**Exercise details**
From the records below, copy every line that contains the word "agent".

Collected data
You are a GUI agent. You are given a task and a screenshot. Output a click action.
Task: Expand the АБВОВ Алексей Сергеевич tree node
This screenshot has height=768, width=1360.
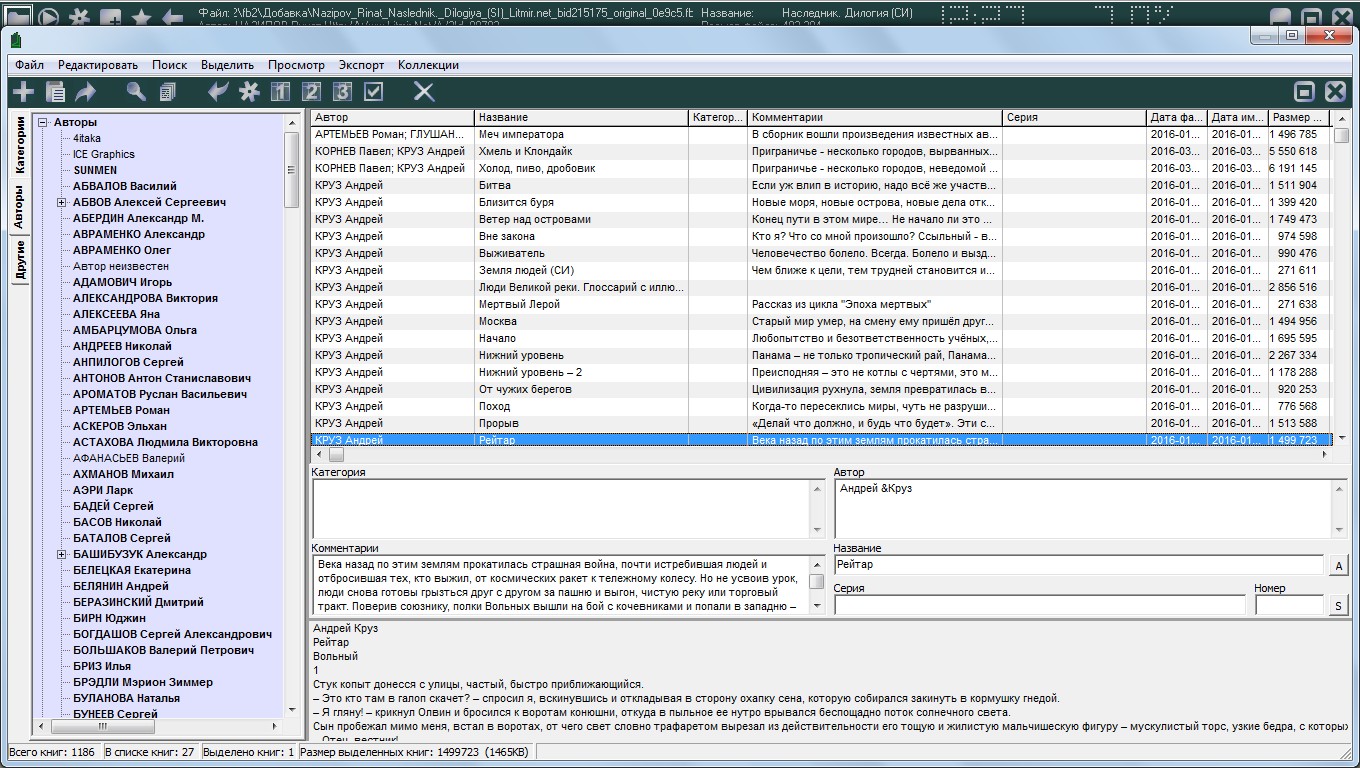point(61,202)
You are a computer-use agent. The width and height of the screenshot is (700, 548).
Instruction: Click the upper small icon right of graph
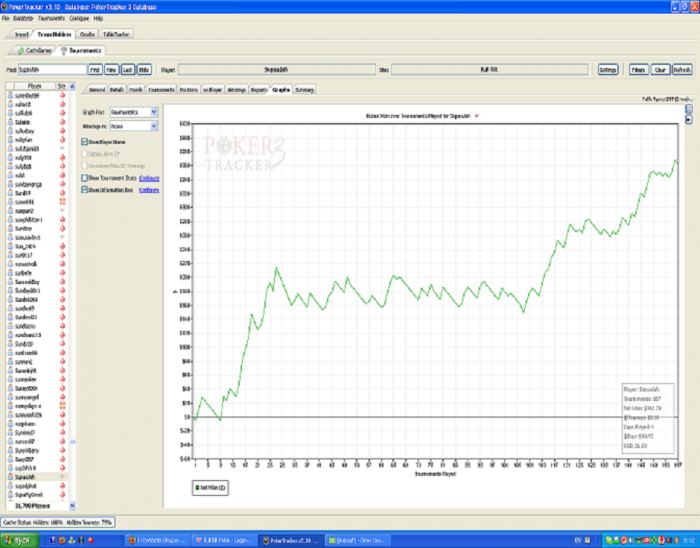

**Exercise output**
You are a GUI agent. You are given a task and a screenshot. Output a click action.
You are a computer-use agent. The width and height of the screenshot is (700, 548).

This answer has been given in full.